▸ **YOUR GOAL**: Look through the data below. Collect every line where the word "Azure" occurs.

——————————

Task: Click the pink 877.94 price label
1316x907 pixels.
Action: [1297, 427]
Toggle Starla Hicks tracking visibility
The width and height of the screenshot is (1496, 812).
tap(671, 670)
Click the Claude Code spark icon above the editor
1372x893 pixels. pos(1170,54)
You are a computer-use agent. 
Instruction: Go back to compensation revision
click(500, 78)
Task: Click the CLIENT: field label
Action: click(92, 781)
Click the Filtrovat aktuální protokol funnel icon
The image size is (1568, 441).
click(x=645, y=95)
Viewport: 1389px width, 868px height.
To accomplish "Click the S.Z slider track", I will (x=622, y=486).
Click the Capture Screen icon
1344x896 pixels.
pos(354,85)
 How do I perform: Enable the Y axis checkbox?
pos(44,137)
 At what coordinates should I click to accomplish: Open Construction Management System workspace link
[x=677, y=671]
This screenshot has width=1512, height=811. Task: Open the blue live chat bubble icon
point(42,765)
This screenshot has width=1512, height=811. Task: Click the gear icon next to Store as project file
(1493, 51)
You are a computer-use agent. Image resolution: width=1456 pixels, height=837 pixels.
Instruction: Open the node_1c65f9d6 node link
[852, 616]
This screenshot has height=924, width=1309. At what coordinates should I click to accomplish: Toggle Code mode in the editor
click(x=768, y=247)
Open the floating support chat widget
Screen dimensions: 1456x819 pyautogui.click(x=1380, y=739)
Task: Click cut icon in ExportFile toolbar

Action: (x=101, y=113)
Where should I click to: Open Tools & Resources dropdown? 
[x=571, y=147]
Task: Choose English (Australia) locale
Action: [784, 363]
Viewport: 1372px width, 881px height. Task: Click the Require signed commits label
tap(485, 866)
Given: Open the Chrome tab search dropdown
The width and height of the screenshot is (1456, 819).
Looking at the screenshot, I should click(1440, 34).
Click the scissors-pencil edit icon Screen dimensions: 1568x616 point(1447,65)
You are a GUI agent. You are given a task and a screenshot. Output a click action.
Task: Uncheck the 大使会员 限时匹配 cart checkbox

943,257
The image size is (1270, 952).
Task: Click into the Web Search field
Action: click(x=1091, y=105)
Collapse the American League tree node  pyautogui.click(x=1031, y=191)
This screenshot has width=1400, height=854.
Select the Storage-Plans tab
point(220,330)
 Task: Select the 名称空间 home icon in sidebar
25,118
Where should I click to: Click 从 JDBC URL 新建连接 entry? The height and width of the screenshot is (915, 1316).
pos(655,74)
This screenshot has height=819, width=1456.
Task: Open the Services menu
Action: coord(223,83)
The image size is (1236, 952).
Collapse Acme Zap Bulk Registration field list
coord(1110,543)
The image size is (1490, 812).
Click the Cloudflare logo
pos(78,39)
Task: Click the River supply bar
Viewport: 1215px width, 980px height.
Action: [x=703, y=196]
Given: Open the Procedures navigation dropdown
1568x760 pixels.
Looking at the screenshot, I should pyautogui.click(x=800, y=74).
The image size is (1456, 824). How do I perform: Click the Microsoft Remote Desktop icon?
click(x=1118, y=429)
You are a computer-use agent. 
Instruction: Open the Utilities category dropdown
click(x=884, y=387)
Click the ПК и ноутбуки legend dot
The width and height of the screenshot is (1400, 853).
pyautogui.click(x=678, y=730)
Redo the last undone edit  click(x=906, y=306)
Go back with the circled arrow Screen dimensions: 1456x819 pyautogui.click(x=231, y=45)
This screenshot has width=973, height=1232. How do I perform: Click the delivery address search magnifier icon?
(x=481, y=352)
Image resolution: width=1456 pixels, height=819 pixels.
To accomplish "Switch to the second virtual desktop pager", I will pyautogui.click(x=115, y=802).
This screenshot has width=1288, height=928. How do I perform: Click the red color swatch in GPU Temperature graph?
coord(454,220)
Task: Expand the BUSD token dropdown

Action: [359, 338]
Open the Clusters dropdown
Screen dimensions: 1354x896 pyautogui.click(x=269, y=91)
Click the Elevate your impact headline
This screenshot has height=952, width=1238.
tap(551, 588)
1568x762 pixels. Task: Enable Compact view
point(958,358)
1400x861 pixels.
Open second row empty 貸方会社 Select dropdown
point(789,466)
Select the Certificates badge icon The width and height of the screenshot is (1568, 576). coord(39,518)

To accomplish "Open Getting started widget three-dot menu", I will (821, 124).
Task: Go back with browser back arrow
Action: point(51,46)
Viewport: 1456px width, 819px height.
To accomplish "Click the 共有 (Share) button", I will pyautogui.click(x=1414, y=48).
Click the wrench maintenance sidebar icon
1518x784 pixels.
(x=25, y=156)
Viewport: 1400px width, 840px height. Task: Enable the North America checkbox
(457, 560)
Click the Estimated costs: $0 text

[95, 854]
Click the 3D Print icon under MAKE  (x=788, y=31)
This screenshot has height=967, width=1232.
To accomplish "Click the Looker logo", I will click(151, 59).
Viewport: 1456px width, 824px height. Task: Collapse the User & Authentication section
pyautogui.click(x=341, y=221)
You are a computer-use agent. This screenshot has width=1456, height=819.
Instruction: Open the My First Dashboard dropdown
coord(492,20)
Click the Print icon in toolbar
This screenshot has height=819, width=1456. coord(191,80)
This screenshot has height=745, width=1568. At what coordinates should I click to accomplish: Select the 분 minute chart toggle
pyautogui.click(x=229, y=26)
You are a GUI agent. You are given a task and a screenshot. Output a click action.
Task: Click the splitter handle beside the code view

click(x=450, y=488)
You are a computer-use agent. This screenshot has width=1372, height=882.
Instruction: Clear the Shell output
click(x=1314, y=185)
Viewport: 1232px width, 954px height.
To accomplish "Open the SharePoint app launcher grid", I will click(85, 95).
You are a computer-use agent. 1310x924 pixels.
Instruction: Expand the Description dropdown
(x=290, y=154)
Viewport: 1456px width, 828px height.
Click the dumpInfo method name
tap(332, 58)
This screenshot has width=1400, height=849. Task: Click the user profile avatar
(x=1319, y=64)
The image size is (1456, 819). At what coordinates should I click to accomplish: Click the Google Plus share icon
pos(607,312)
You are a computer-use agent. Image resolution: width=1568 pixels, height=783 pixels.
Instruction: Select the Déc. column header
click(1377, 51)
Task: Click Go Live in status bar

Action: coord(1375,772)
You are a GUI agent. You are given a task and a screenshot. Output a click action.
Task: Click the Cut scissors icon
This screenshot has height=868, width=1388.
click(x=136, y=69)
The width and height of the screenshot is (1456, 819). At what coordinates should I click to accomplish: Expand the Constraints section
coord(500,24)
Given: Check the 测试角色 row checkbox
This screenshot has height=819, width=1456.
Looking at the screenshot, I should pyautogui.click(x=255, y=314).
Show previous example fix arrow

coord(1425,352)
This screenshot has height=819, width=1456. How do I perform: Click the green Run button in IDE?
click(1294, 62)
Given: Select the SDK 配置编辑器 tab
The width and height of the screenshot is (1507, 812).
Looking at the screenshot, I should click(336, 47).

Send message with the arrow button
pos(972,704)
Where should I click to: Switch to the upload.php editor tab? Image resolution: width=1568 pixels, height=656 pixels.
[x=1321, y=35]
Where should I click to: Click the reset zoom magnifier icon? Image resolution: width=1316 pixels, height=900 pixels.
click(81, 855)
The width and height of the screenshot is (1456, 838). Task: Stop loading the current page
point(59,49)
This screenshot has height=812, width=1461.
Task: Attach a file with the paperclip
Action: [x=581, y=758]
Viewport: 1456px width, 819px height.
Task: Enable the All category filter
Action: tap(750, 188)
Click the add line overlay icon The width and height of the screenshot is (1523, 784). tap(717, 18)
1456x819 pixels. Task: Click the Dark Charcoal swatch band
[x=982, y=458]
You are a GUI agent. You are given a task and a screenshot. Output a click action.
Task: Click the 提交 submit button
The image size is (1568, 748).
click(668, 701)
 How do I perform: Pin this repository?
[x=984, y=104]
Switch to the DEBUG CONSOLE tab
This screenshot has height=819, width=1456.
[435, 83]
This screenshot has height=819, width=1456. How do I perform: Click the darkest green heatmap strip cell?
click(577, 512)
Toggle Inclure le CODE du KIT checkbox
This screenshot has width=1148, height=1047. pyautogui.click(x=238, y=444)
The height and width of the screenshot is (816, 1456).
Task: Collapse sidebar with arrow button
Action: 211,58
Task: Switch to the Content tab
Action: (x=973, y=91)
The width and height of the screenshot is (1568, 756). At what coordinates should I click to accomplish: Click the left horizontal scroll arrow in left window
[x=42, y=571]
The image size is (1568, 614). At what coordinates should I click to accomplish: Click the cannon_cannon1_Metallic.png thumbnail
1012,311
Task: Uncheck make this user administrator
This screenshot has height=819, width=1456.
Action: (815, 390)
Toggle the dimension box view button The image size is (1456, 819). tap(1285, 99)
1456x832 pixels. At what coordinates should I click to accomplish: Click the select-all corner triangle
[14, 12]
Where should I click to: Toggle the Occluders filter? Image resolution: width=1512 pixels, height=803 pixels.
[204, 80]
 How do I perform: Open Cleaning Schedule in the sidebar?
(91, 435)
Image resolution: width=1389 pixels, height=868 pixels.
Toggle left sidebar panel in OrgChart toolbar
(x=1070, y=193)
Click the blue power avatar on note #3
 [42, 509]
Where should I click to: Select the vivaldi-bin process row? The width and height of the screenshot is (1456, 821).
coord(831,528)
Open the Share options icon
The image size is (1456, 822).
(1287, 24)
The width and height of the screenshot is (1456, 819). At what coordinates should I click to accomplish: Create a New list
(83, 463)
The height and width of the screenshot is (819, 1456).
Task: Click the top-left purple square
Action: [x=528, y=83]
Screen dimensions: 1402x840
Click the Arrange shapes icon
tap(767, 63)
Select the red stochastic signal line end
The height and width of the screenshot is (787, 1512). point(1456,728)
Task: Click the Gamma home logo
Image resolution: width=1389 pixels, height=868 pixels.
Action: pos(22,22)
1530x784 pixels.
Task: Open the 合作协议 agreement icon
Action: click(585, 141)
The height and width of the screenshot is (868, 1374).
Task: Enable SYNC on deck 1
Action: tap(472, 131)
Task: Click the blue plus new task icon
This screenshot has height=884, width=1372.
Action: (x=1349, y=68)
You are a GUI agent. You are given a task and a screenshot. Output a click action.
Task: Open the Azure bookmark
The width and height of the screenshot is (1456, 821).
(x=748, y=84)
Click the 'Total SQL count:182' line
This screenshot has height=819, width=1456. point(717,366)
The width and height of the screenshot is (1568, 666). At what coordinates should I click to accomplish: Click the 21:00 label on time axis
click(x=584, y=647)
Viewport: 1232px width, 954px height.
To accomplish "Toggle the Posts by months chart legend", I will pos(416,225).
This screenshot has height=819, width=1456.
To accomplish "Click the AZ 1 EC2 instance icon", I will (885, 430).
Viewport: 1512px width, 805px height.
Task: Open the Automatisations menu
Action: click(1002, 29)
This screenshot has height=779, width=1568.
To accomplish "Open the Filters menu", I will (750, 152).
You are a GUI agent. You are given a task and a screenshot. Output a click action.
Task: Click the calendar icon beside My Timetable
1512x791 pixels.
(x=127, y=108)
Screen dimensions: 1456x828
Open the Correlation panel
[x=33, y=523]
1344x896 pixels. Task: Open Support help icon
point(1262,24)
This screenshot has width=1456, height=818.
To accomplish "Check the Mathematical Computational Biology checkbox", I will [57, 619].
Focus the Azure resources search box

——————————

▸ **RESPONSE TO THE EXERCISE**:
Task: Open the Azure bookmark
Focus the Azure resources search box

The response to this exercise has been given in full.